▸ **TASK PROMPT**: Copy out every line of the listing below word for word, leaving out the pictures.

▬▬▬▬▬▬▬▬▬▬

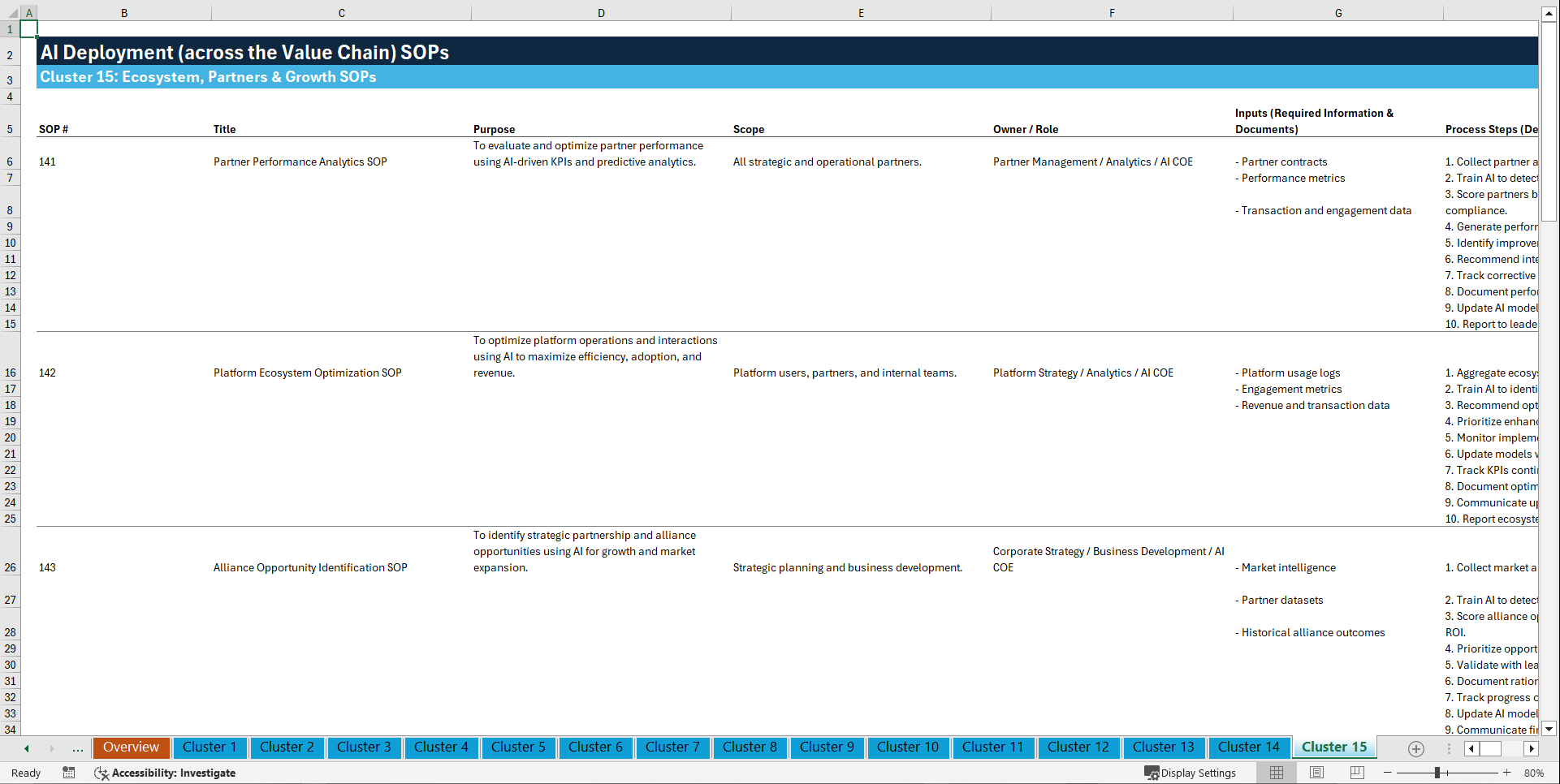Image resolution: width=1560 pixels, height=784 pixels.
Task: Open Display Settings in the status bar
Action: tap(1191, 773)
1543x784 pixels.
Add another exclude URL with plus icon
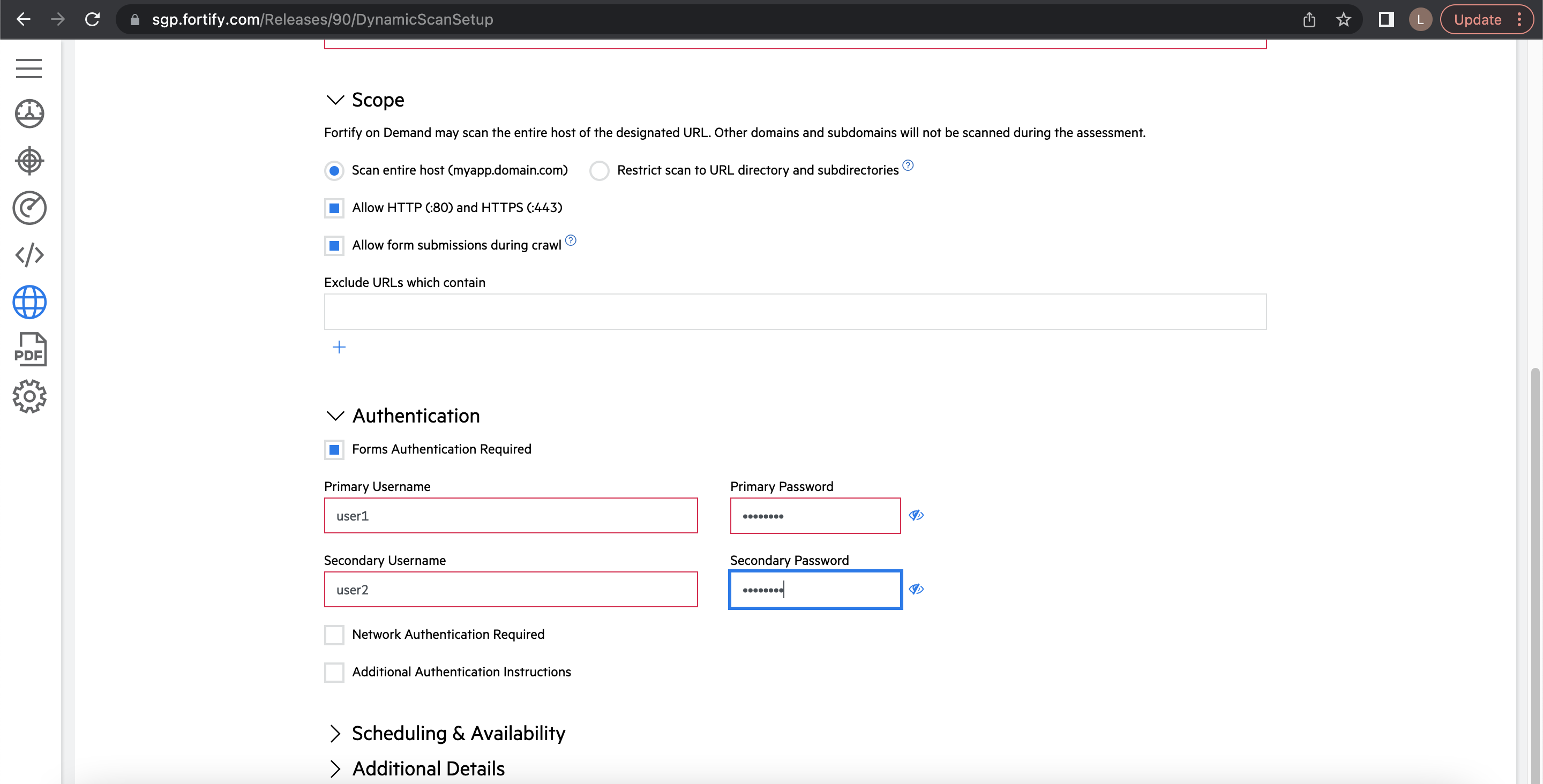[x=339, y=347]
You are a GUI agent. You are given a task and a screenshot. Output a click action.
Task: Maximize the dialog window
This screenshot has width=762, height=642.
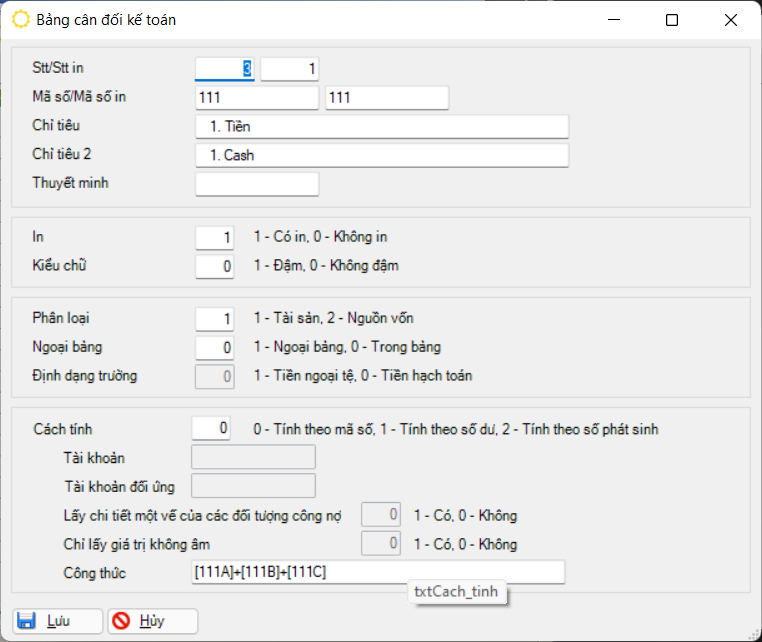672,20
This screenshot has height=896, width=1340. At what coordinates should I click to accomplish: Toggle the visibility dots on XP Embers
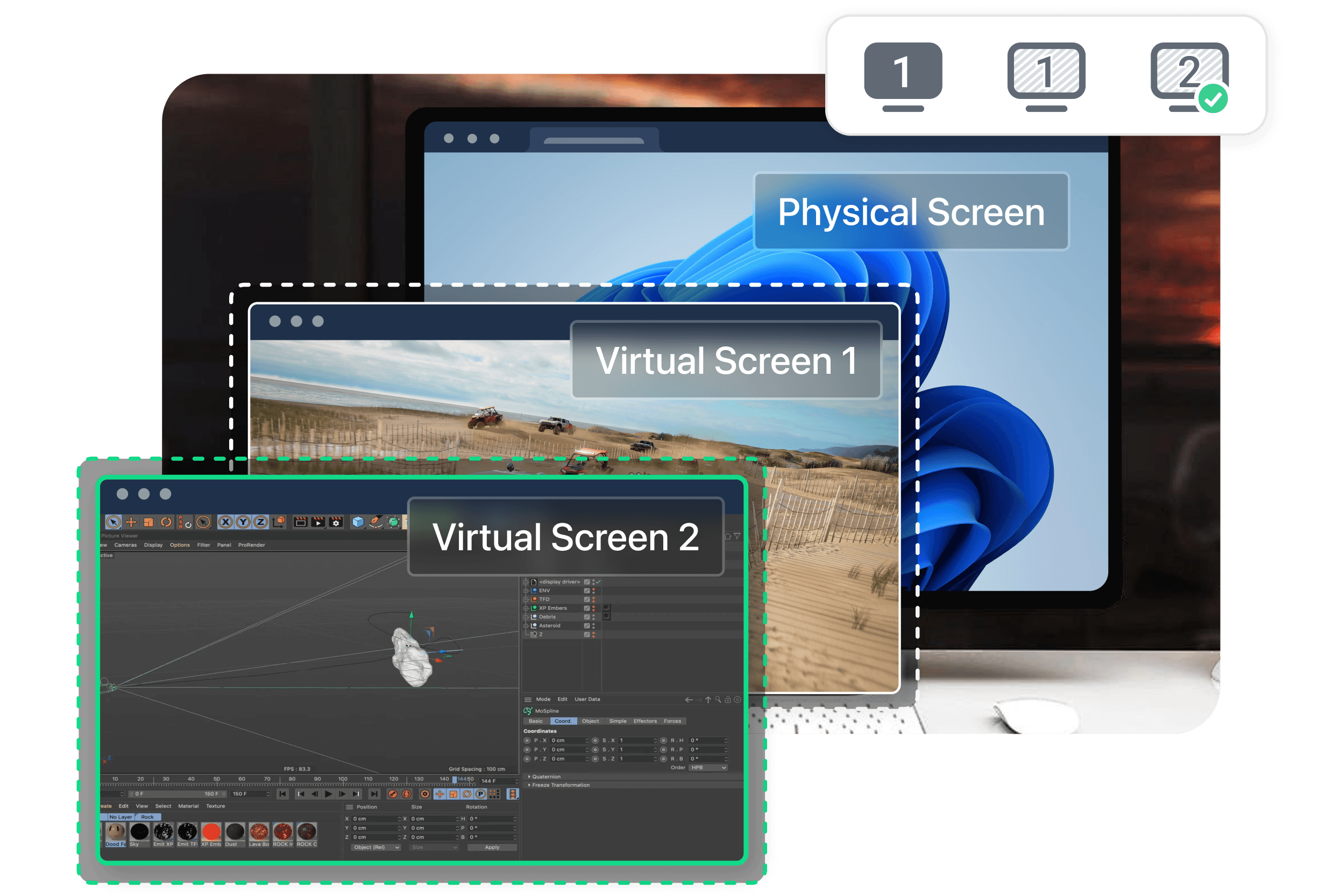594,609
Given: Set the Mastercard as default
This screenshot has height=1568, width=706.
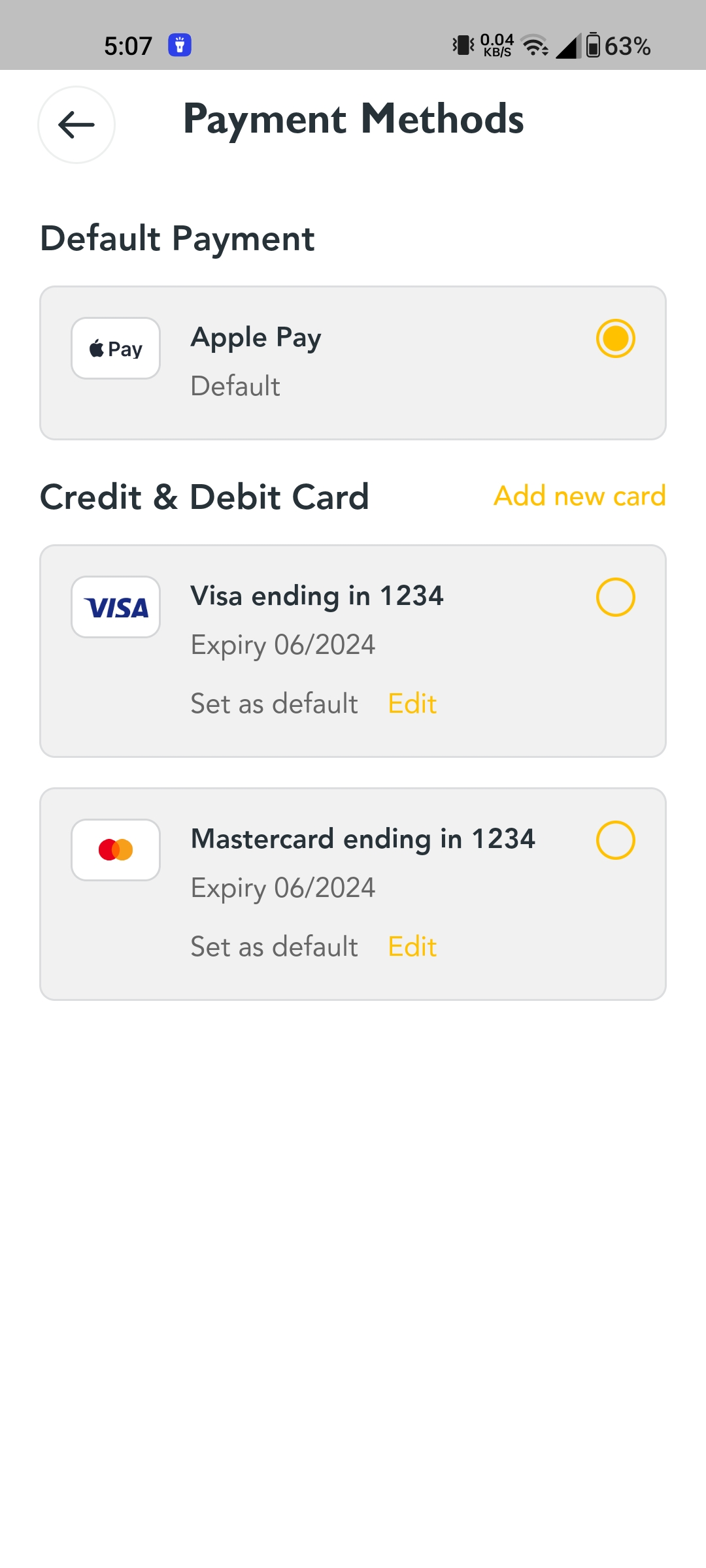Looking at the screenshot, I should tap(274, 947).
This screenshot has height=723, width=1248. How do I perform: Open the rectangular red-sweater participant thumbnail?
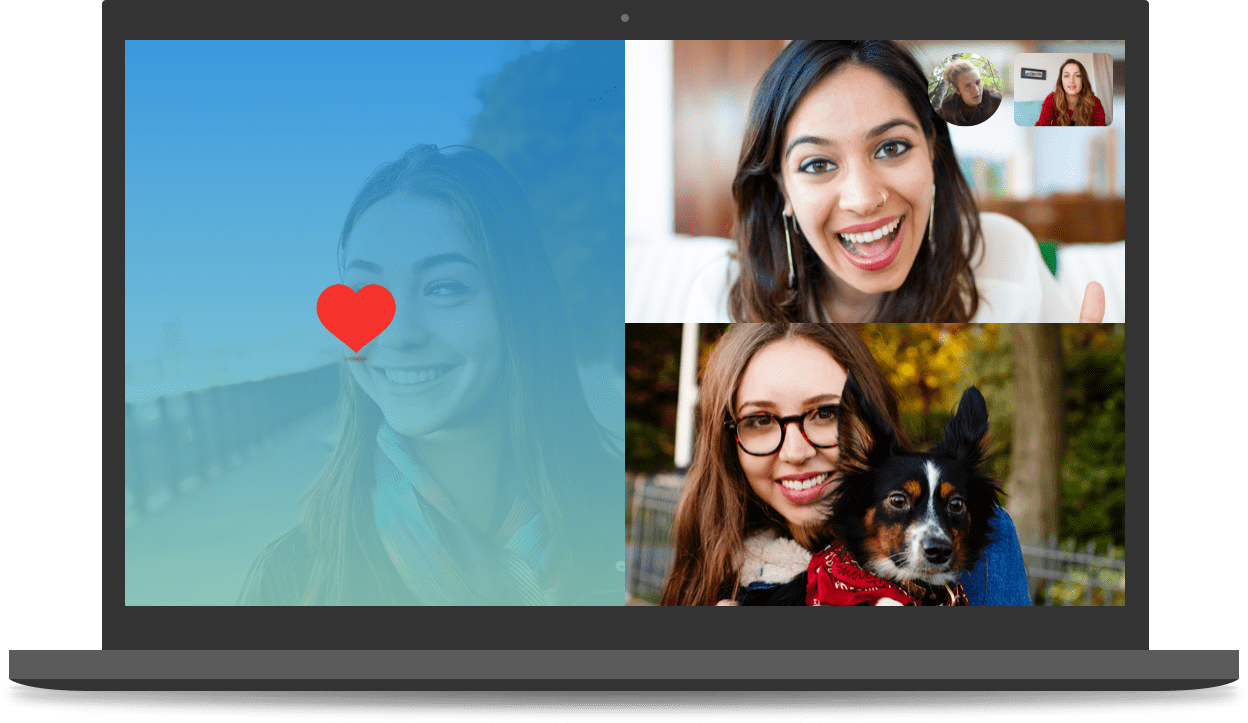tap(1063, 90)
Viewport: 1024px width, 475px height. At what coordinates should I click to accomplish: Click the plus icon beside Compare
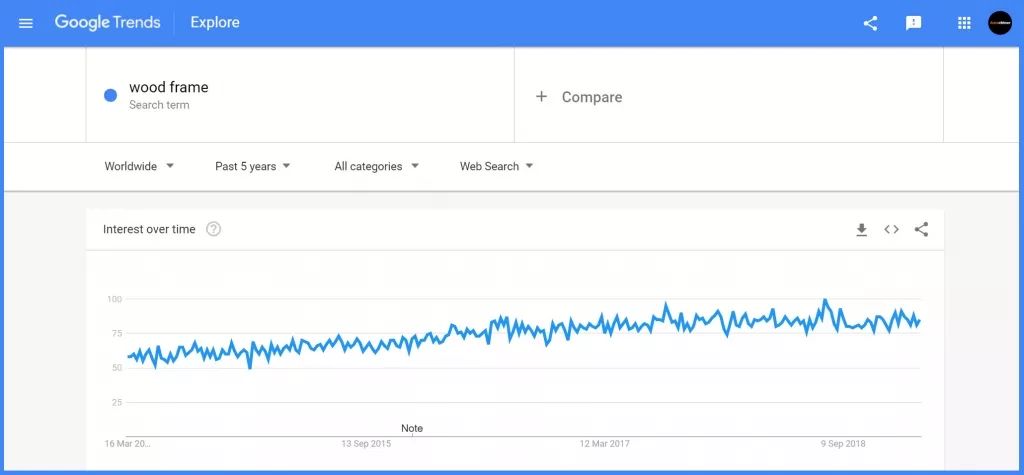click(x=541, y=97)
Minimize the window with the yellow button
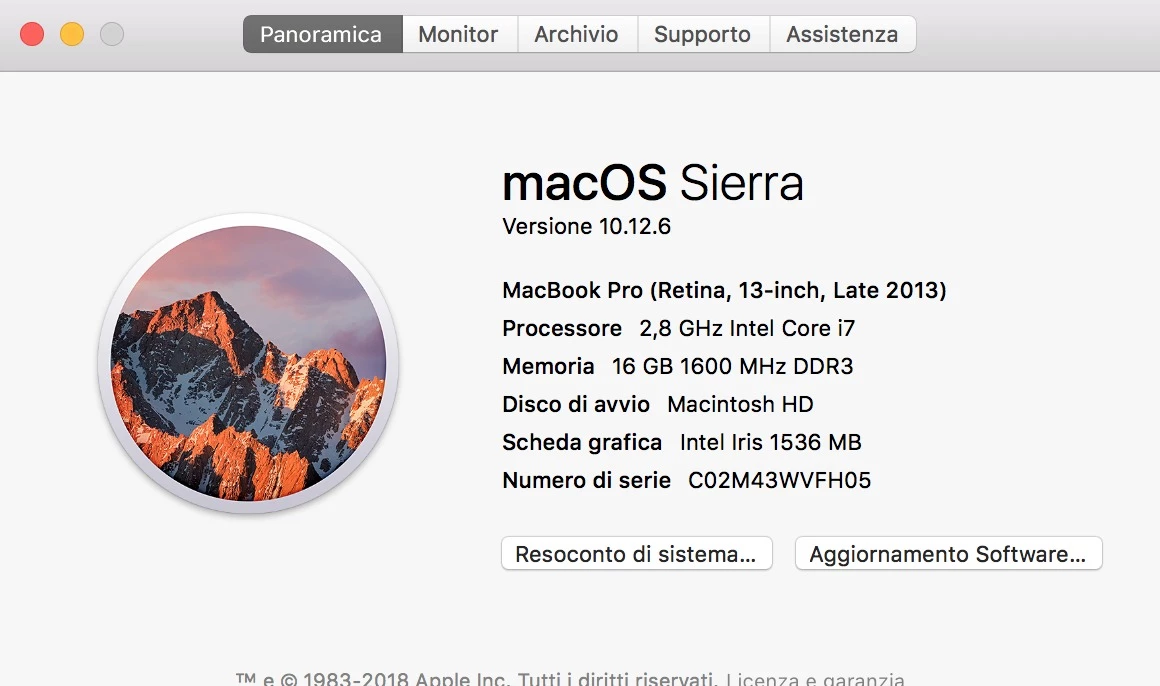The width and height of the screenshot is (1160, 686). pos(72,34)
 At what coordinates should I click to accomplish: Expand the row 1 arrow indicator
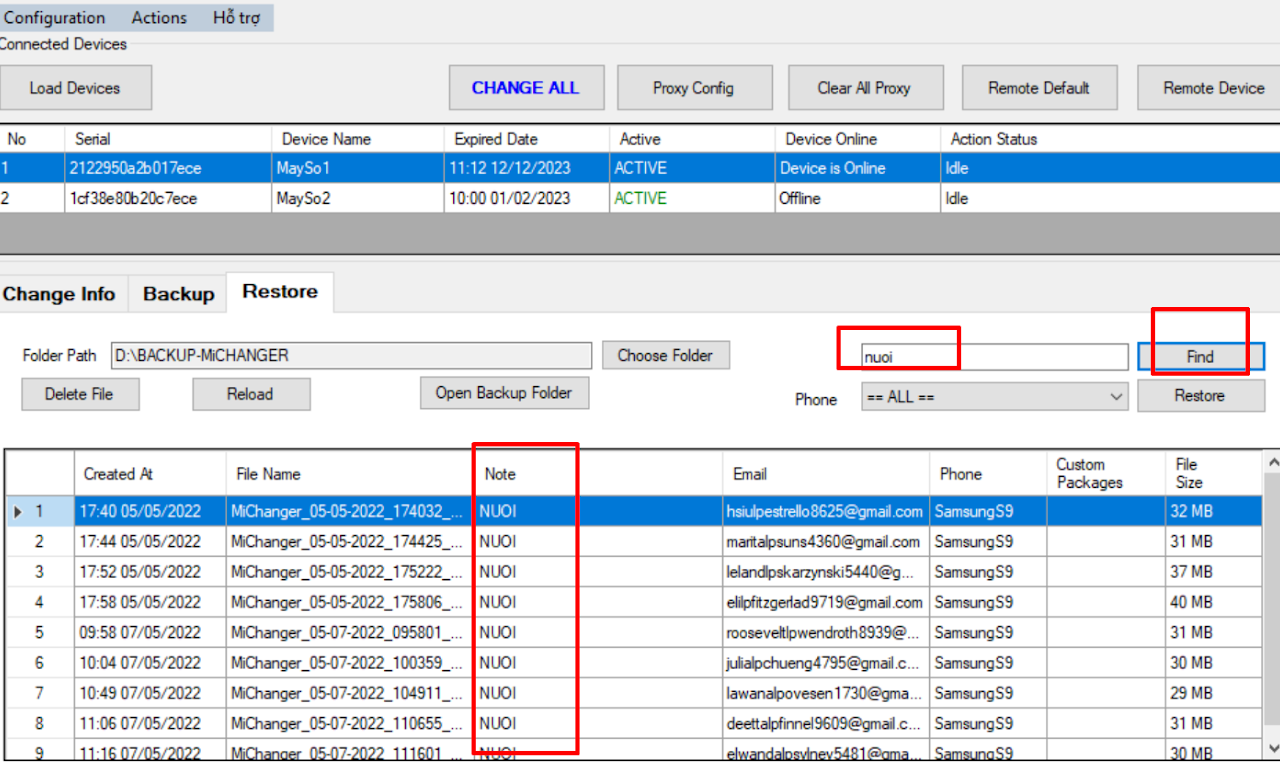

▬▬▬▬▬▬▬▬▬▬

▸ **EXERCISE SOLUTION**:
Image resolution: width=1560 pixels, height=784 pixels.
Task: Open Display Settings in the status bar
Action: tap(1191, 773)
1543x784 pixels.
Add another exclude URL with plus icon
[x=339, y=347]
You are a GUI agent. You are given a task and a screenshot. Output a click action.
Task: Maximize the dialog window
This screenshot has width=762, height=642.
672,20
This screenshot has height=896, width=1340. At what coordinates should I click to accomplish: Toggle the visibility dots on XP Embers
594,609
Given: Set the Mastercard as default
This screenshot has height=1568, width=706.
Looking at the screenshot, I should tap(274, 947).
This screenshot has height=723, width=1248. How do I perform: Open the rectangular red-sweater participant thumbnail?
tap(1063, 90)
Viewport: 1024px width, 475px height. At what coordinates should I click to accomplish: Click the plus icon beside Compare
click(x=541, y=97)
Minimize the window with the yellow button
The width and height of the screenshot is (1160, 686). pos(72,34)
 At what coordinates should I click to accomplish: Expand the row 1 arrow indicator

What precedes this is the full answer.